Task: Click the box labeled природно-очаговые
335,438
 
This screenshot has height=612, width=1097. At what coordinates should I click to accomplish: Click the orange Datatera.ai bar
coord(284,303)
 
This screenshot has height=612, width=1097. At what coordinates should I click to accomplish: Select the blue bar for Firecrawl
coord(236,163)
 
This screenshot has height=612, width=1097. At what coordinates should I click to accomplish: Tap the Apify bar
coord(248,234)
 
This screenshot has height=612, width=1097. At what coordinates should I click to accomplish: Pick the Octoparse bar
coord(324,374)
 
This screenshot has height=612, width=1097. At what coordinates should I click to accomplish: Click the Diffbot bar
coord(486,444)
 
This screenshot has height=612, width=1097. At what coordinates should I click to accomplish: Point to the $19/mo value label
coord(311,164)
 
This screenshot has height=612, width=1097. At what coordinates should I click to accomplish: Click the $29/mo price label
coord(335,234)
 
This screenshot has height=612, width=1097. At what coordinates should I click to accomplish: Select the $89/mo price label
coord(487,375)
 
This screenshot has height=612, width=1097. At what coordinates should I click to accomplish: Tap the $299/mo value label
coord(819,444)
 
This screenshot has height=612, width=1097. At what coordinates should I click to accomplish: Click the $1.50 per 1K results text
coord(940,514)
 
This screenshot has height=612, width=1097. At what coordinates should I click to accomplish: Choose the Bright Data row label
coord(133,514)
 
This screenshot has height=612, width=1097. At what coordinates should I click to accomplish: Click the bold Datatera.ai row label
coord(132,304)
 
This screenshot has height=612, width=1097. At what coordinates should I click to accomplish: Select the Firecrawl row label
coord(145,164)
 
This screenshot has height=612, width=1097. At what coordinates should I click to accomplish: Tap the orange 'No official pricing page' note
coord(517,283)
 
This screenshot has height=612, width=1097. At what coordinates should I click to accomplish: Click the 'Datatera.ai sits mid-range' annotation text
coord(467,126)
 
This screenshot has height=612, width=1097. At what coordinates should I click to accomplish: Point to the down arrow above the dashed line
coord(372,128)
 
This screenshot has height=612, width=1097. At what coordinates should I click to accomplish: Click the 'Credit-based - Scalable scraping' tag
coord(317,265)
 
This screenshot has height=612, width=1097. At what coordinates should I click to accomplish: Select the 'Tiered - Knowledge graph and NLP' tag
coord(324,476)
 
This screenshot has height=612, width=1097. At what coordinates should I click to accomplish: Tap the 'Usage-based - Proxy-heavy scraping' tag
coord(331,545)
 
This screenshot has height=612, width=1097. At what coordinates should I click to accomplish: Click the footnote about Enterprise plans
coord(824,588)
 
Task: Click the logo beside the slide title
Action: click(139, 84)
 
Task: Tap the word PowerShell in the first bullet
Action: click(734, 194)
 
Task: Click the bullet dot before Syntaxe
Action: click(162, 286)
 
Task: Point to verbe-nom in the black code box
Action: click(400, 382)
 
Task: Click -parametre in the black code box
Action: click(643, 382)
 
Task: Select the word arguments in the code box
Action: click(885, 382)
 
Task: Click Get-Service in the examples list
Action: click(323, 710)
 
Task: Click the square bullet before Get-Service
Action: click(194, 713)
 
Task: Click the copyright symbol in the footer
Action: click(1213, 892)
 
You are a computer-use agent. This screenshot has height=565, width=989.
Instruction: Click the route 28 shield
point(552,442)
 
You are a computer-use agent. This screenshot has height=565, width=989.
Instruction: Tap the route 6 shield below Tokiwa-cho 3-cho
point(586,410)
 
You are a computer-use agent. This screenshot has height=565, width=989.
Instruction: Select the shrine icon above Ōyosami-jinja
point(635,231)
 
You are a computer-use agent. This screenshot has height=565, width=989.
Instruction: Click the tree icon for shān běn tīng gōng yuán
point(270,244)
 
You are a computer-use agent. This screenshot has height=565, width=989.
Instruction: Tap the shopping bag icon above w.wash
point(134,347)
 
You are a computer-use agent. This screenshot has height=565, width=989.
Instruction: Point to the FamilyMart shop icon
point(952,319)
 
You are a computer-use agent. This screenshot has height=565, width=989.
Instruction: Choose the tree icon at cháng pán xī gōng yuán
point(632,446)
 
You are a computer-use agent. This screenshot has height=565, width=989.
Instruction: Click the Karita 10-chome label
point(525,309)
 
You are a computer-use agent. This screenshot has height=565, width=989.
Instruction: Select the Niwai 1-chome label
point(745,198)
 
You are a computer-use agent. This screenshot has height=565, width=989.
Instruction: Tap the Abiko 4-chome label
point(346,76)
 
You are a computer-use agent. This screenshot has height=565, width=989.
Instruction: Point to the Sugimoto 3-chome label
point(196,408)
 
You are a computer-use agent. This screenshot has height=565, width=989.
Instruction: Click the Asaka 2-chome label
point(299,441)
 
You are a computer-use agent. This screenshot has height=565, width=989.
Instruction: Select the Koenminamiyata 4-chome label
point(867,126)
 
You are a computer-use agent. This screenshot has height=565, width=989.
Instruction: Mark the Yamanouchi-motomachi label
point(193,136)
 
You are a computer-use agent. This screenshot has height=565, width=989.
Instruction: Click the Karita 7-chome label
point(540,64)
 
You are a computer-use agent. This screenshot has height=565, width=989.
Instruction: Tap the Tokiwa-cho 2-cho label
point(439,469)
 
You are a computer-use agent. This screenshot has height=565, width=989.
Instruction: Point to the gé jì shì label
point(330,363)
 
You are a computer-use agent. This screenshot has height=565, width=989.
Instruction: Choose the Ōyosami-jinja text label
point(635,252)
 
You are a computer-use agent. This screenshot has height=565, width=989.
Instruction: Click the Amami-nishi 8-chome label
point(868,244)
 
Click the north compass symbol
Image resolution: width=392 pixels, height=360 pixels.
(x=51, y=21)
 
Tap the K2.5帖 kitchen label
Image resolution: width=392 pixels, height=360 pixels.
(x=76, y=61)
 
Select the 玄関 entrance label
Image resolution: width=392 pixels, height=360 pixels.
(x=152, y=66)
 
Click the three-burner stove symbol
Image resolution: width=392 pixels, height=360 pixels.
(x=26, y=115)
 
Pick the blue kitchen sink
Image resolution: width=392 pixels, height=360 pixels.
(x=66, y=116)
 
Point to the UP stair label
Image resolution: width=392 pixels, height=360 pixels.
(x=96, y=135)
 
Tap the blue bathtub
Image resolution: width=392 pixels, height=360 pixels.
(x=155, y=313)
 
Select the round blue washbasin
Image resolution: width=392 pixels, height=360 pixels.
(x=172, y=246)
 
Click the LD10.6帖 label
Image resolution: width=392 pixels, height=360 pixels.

■ What is expected ■
Convert the entries above into a numbered list, omitting the blank lines.

■ Full output ■
1. Task: Click the box labeled природно-очаговые
2. 335,438
3. This screenshot has height=612, width=1097. At what coordinates should I click to accomplish: Click the orange Datatera.ai bar
4. coord(284,303)
5. This screenshot has height=612, width=1097. At what coordinates should I click to accomplish: Select the blue bar for Firecrawl
6. coord(236,163)
7. This screenshot has height=612, width=1097. At what coordinates should I click to accomplish: Tap the Apify bar
8. coord(248,234)
9. This screenshot has height=612, width=1097. At what coordinates should I click to accomplish: Pick the Octoparse bar
10. coord(324,374)
11. This screenshot has height=612, width=1097. At what coordinates should I click to accomplish: Click the Diffbot bar
12. coord(486,444)
13. This screenshot has height=612, width=1097. At what coordinates should I click to accomplish: Point to the $19/mo value label
14. coord(311,164)
15. This screenshot has height=612, width=1097. At what coordinates should I click to accomplish: Click the $29/mo price label
16. coord(335,234)
17. This screenshot has height=612, width=1097. At what coordinates should I click to accomplish: Select the $89/mo price label
18. coord(487,375)
19. This screenshot has height=612, width=1097. At what coordinates should I click to accomplish: Tap the $299/mo value label
20. coord(819,444)
21. This screenshot has height=612, width=1097. At what coordinates should I click to accomplish: Click the $1.50 per 1K results text
22. coord(940,514)
23. This screenshot has height=612, width=1097. At what coordinates should I click to accomplish: Choose the Bright Data row label
24. coord(133,514)
25. This screenshot has height=612, width=1097. At what coordinates should I click to accomplish: Click the bold Datatera.ai row label
26. coord(132,304)
27. This screenshot has height=612, width=1097. At what coordinates should I click to accomplish: Select the Firecrawl row label
28. coord(145,164)
29. This screenshot has height=612, width=1097. At what coordinates should I click to accomplish: Tap the orange 'No official pricing page' note
30. coord(517,283)
31. This screenshot has height=612, width=1097. At what coordinates should I click to accomplish: Click the 'Datatera.ai sits mid-range' annotation text
32. coord(467,126)
33. This screenshot has height=612, width=1097. At what coordinates should I click to accomplish: Point to the down arrow above the dashed line
34. coord(372,128)
35. This screenshot has height=612, width=1097. At what coordinates should I click to accomplish: Click the 'Credit-based - Scalable scraping' tag
36. coord(317,265)
37. This screenshot has height=612, width=1097. At what coordinates should I click to accomplish: Select the 'Tiered - Knowledge graph and NLP' tag
38. coord(324,476)
39. This screenshot has height=612, width=1097. At what coordinates should I click to accomplish: Tap the 'Usage-based - Proxy-heavy scraping' tag
40. coord(331,545)
41. This screenshot has height=612, width=1097. At what coordinates should I click to accomplish: Click the footnote about Enterprise plans
42. coord(824,588)
43. Task: Click the logo beside the slide title
44. Action: click(139, 84)
45. Task: Tap the word PowerShell in the first bullet
46. Action: click(734, 194)
47. Task: Click the bullet dot before Syntaxe
48. Action: click(162, 286)
49. Task: Point to verbe-nom in the black code box
50. Action: click(400, 382)
51. Task: Click -parametre in the black code box
52. Action: click(643, 382)
53. Task: Select the word arguments in the code box
54. Action: click(885, 382)
55. Task: Click Get-Service in the examples list
56. Action: click(323, 710)
57. Task: Click the square bullet before Get-Service
58. Action: click(194, 713)
59. Task: Click the copyright symbol in the footer
60. Action: click(1213, 892)
61. You are a computer-use agent. This screenshot has height=565, width=989.
62. Instruction: Click the route 28 shield
63. point(552,442)
64. You are a computer-use agent. This screenshot has height=565, width=989.
65. Instruction: Tap the route 6 shield below Tokiwa-cho 3-cho
66. point(586,410)
67. You are a computer-use agent. This screenshot has height=565, width=989.
68. Instruction: Select the shrine icon above Ōyosami-jinja
69. point(635,231)
70. You are a computer-use agent. This screenshot has height=565, width=989.
71. Instruction: Click the tree icon for shān běn tīng gōng yuán
72. point(270,244)
73. You are a computer-use agent. This screenshot has height=565, width=989.
74. Instruction: Tap the shopping bag icon above w.wash
75. point(134,347)
76. You are a computer-use agent. This screenshot has height=565, width=989.
77. Instruction: Point to the FamilyMart shop icon
78. point(952,319)
79. You are a computer-use agent. This screenshot has height=565, width=989.
80. Instruction: Choose the tree icon at cháng pán xī gōng yuán
81. point(632,446)
82. You are a computer-use agent. This screenshot has height=565, width=989.
83. Instruction: Click the Karita 10-chome label
84. point(525,309)
85. You are a computer-use agent. This screenshot has height=565, width=989.
86. Instruction: Select the Niwai 1-chome label
87. point(745,198)
88. You are a computer-use agent. This screenshot has height=565, width=989.
89. Instruction: Tap the Abiko 4-chome label
90. point(346,76)
91. You are a computer-use agent. This screenshot has height=565, width=989.
92. Instruction: Point to the Sugimoto 3-chome label
93. point(196,408)
94. You are a computer-use agent. This screenshot has height=565, width=989.
95. Instruction: Click the Asaka 2-chome label
96. point(299,441)
97. You are a computer-use agent. This screenshot has height=565, width=989.
98. Instruction: Select the Koenminamiyata 4-chome label
99. point(867,126)
100. You are a computer-use agent. This screenshot has height=565, width=989.
101. Instruction: Mark the Yamanouchi-motomachi label
102. point(193,136)
103. You are a computer-use agent. This screenshot has height=565, width=989.
104. Instruction: Click the Karita 7-chome label
105. point(540,64)
106. You are a computer-use agent. This screenshot has height=565, width=989.
107. Instruction: Tap the Tokiwa-cho 2-cho label
108. point(439,469)
109. You are a computer-use agent. This screenshot has height=565, width=989.
110. Instruction: Point to the gé jì shì label
111. point(330,363)
112. You are a computer-use agent. This screenshot has height=565, width=989.
113. Instruction: Choose the Ōyosami-jinja text label
114. point(635,252)
115. You are a computer-use agent. This screenshot has height=565, width=989.
116. Instruction: Click the Amami-nishi 8-chome label
117. point(868,244)
118. Click the north compass symbol
119. Image resolution: width=392 pixels, height=360 pixels.
120. (x=51, y=21)
121. Tap the K2.5帖 kitchen label
122. Image resolution: width=392 pixels, height=360 pixels.
123. (x=76, y=61)
124. Select the 玄関 entrance label
125. Image resolution: width=392 pixels, height=360 pixels.
126. (x=152, y=66)
127. Click the three-burner stove symbol
128. Image resolution: width=392 pixels, height=360 pixels.
129. (x=26, y=115)
130. Pick the blue kitchen sink
131. Image resolution: width=392 pixels, height=360 pixels.
132. (x=66, y=116)
133. Point to the UP stair label
134. Image resolution: width=392 pixels, height=360 pixels.
135. (x=96, y=135)
136. Tap the blue bathtub
137. Image resolution: width=392 pixels, height=360 pixels.
138. (x=155, y=313)
139. Select the round blue washbasin
140. Image resolution: width=392 pixels, height=360 pixels.
141. (x=172, y=246)
142. Click the LD10.6帖 label
143. Image resolution: width=392 pixels, height=360 pixels.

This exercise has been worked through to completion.